Page:Karenin - George Sand sa vie et ses oeuvres T3.djvu/584

Cette page n’a pas encore été corrigée

irréprochable dans toute la force du mot, et son accusateur un homme d’esprit un peu léger. De sorte que je connaissais tous les faits de sa vie la plus intime, le jour où il me demanda ma fille. Le hasard avait amené à cet égard plus de lumières que je n’en aurais eu en l’examinant par mes yeux pendant des années. Néanmoins je n’avais rien conclu en quittant Paris et c’est depuis un mois que son activité a levé tous les obstacles et réduit à néant toutes les objections possibles. M. Dudevant, qu’il a été voir, consent. Nous ne savons pas encore où se fera le mariage. Peut-être à Nérac, pour empêcher M. Dudevant de s’endormir dans les éternels lendemains de la province.

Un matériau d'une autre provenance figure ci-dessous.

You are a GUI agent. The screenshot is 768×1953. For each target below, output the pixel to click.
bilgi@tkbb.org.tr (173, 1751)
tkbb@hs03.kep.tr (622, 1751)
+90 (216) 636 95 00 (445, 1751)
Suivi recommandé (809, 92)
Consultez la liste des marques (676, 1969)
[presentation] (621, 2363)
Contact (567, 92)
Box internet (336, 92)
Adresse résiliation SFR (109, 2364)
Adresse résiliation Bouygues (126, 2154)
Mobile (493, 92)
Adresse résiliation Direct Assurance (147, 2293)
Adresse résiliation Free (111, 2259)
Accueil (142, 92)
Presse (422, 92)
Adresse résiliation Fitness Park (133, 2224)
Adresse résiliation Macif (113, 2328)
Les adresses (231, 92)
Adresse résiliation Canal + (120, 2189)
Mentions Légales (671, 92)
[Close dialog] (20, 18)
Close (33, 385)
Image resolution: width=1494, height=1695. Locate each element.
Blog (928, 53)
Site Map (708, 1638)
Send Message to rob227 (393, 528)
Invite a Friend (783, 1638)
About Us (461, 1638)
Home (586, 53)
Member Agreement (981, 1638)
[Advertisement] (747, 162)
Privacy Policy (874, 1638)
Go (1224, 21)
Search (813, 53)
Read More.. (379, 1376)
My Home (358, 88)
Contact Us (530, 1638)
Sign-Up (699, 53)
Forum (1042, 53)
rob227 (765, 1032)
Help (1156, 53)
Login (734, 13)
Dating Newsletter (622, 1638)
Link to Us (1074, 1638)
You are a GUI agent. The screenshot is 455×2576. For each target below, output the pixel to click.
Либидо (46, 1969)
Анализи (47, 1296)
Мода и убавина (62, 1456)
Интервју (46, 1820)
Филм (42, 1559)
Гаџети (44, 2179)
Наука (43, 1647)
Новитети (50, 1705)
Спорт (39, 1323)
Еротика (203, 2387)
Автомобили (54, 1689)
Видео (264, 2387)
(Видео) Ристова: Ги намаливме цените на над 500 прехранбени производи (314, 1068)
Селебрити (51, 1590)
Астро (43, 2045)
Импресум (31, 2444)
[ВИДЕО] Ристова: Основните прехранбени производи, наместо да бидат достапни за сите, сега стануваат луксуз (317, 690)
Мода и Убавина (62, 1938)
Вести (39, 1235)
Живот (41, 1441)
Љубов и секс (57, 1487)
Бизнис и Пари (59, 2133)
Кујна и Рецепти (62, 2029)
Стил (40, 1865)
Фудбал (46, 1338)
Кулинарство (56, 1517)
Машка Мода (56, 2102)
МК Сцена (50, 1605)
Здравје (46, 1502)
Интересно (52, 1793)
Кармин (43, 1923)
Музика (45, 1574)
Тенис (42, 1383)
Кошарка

Je vous écrirai dans quelques jours, car jusqu’ici nous n’avons rien fixé et j’attends Clésinger demain ou après, pour déterminer avec lui le jour et le lieu. Mais ce sera dans le courant de mai. Les bans se publient et on coud la robe blanche. Pourtant on ne sait encore rien dans ce pays-ci, et nous nous préservons des grandes annonces. Il a fallu ménager un chagrin encore assez vif, qui n’est pas loin de nous. Il y a eu un échange de lettres sincères très satisfaisant. Le pauvre abandonné est un noble enfant qui se montre, comme dit, avec raison, son oncle, M. de Grandeffe, un vrai chevalier français. Je regrette bien ce cœur-là ; mais nous mettons dans la famille une meilleure tête, et il faut bien que la fatalité apparente soit une volonté d’en-haut. Je n’aurais pas voulu d’abord qu’on fît si vite un autre choix. Mais, le choix étant fait (et vous savez que les parents n’empêchent rien de ce côté-là), je crois qu’il faut le ratifier bien vite.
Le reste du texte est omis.